From the forum thread on a pregnant dog's temperature, extract the passage between "# pregnant dogs" and "an accurate idea.", inclusive, copying it word for word.

**Text provided:**
%%

# pregnant dogs temperature



## Mummy24 (May 8, 2013)

hiya guys 

well i found out my labrador was pregnant on Tuesday and is due any day now. The vet could see 3 puppies on the scan but she said there is more than likely to be more than that but they are now too big to be able to get an accurate idea. 

The last 2/3 days she's been showing signs of going into labor. Short panting sessions lasting 1-20 minuets. The area between her anus and vulva seems to pulsate when she squats and urinates and she has been very restless. Yesterday she didnt completely go off her food but she is eating nowhere near as much as previous. 

I started taking her temperature yesterday, could anyone interpret these readings for me? We are very worried as we obviously dont know her exact due date so therefore dont know when to worry if the puppies havent shown 

12pm - 99.5
4pm - 97.7
8pm - 99.5
4am - 99.1
6am- 99.14
8am - 98.9
10am - 99.68
12pm - 99.68

thankyou x


----------



## BostonBullMama (Apr 20, 2013)

Looks like labour.


----------



## Sighthounds4me (Nov 7, 2010)

What does your mentor breeder say?


----------



## SydTheSpaniel (Feb 12, 2011)

Sighthounds4me said:


> What does your mentor breeder say?


The OP explains her situation here: http://www.dogforums.com/dog-health-questions/166002-omg-just-realised-shes.html


----------



## Sighthounds4me (Nov 7, 2010)

Ah... I had not seen that. I apologize for the snap judgement!

I have nothing to add... I have never bred a litter. Hoping for the best!


----------



## maine dogluvah (May 12, 2013)

Normal rectal temp of dog is 99.5 to 101. Temp will drop to 97-98 and labor should commence within 24 hours. Your results seem kind of low overall with 2 dips. Are you sure they are accurate readings? The appetite change can become evident in late pregnancy as the stomach is compressed by the mass of puppies or can be a sign of labor. Have some chicken broth on hand for your bitch during labor. It will provide a small amount of nutrition when offered instead of water. Start by adding some to her water to encourage her to drink while stressed. Has your vet helped you prepare? Most important factor is to keep puppies warm as mother labors to birth the next ones. A cardboard box lined with towels is a good place to move each pup to after the mother has cleaned it and it has nursed for a few minutes(if time allows). Keep the box nearby out of drafts and cautiously use a heatlamp or heating pad to keep warm. You must check constantly to avoid overheating/cooking your puppies. Having them nurse, even if briefly, gets them the colostrum important for their immune system AND stimulates the mother's hormones to strengthen her contractions. Allow dam to eat one placenta IF she wants too. Too many often make them sick, too rich. If there is a lull in activity take mom outside to relieve herself and move around. She MUST be on a secured leash, even the best trained dogs may bolt under stress. There is lots of good info available on the internet. You could also ask your vet if there are any local breeders he knows who might help you via telephone if the vet is not available when the puppies make their arrival. Expect some negativity to your situation, but grin and bear it(unfortunately you have earned it) and take any advice they might offer.Good luck. The mother dog will feed and clean up after her pups for the first 2-3 weeks, then your real work will begin. It is a fulltime job to take care of a litter of puppies. As soon as the puppies are all set call your vet and make an appt. to get your dog spayed at his recommended date after delivery. One unplanned litter is too many, please do not let this repeat. You should be taking all the puppies to the vet when they are 2 days old to be checked out, talk to your vet then. Of note, labrador puppies usually have their dew claws removed at this 2 day visit.

%%

**Provided information:**
%%

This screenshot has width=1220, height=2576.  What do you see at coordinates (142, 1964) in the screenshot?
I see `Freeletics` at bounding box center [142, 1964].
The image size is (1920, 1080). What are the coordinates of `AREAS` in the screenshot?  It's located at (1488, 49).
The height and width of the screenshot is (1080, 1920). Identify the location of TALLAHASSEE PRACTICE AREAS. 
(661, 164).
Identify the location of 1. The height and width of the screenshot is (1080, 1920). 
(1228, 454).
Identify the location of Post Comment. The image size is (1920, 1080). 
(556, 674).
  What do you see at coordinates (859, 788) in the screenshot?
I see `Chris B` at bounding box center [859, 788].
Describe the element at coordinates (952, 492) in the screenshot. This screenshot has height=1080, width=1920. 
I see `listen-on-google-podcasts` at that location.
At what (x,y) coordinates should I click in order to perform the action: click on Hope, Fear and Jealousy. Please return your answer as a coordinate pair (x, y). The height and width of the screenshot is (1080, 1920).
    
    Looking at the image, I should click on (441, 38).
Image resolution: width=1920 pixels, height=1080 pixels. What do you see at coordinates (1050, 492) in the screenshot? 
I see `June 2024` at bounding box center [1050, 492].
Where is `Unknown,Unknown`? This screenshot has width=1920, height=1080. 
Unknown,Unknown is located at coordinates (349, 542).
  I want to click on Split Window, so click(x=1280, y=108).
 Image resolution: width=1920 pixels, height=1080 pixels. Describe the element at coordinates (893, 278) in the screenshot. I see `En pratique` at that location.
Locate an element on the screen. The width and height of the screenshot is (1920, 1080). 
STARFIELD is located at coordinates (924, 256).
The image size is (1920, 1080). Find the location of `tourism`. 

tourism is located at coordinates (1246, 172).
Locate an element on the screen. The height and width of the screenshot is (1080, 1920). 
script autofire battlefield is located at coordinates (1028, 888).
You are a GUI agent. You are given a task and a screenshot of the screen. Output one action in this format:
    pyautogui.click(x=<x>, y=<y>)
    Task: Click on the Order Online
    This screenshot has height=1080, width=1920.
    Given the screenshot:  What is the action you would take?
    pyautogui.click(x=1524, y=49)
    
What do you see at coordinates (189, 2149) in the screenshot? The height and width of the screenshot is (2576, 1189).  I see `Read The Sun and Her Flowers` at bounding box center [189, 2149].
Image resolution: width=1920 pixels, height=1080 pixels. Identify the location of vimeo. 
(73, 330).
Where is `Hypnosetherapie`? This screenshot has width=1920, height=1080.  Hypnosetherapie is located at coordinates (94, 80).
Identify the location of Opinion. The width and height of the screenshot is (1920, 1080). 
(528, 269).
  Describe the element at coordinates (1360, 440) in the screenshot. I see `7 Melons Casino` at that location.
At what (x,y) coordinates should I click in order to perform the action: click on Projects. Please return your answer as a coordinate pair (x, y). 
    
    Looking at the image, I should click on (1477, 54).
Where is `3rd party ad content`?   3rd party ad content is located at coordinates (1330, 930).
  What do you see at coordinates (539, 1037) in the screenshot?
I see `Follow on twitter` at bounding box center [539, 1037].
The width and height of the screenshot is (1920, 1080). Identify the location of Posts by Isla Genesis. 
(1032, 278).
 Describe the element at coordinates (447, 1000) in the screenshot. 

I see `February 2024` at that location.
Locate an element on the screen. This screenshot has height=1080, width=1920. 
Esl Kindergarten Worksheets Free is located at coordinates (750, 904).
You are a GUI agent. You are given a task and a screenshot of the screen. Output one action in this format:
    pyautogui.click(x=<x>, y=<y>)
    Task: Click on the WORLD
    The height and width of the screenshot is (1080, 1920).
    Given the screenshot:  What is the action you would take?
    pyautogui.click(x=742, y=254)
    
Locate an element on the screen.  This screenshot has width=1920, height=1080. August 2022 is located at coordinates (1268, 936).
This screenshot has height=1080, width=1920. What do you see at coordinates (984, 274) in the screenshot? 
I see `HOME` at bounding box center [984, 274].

%%

**Answer space:**
# pregnant dogs temperature



## Mummy24 (May 8, 2013)

hiya guys 

well i found out my labrador was pregnant on Tuesday and is due any day now. The vet could see 3 puppies on the scan but she said there is more than likely to be more than that but they are now too big to be able to get an accurate idea.